** Source records follows **

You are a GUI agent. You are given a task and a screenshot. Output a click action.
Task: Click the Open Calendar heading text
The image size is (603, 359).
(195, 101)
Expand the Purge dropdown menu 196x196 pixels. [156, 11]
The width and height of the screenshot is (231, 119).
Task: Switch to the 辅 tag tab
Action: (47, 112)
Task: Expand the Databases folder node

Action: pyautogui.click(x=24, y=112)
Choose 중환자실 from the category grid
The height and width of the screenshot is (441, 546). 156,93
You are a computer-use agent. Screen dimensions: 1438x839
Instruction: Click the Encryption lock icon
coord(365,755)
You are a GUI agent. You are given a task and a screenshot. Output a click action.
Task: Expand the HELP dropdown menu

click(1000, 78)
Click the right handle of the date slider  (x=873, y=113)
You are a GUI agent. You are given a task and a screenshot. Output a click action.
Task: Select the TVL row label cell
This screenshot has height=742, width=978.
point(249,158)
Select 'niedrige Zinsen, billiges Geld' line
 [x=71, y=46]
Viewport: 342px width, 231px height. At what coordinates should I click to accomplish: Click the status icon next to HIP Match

** End of Source records **

Brief >> Copy out each line of the material and keep every word unchanged.

Response >>
You are a GUI agent. You are given a task and a screenshot. Output a click action.
Task: Click the Open Calendar heading text
The image size is (603, 359).
(195, 101)
Expand the Purge dropdown menu 196x196 pixels. [156, 11]
The width and height of the screenshot is (231, 119).
Task: Switch to the 辅 tag tab
Action: (47, 112)
Task: Expand the Databases folder node

Action: pyautogui.click(x=24, y=112)
Choose 중환자실 from the category grid
The height and width of the screenshot is (441, 546). 156,93
You are a computer-use agent. Screen dimensions: 1438x839
Instruction: Click the Encryption lock icon
coord(365,755)
You are a GUI agent. You are given a task and a screenshot. Output a click action.
Task: Expand the HELP dropdown menu

click(1000, 78)
Click the right handle of the date slider  (x=873, y=113)
You are a GUI agent. You are given a task and a screenshot. Output a click action.
Task: Select the TVL row label cell
This screenshot has height=742, width=978.
point(249,158)
Select 'niedrige Zinsen, billiges Geld' line
 [x=71, y=46]
Viewport: 342px width, 231px height. At what coordinates should I click to accomplish: Click the status icon next to HIP Match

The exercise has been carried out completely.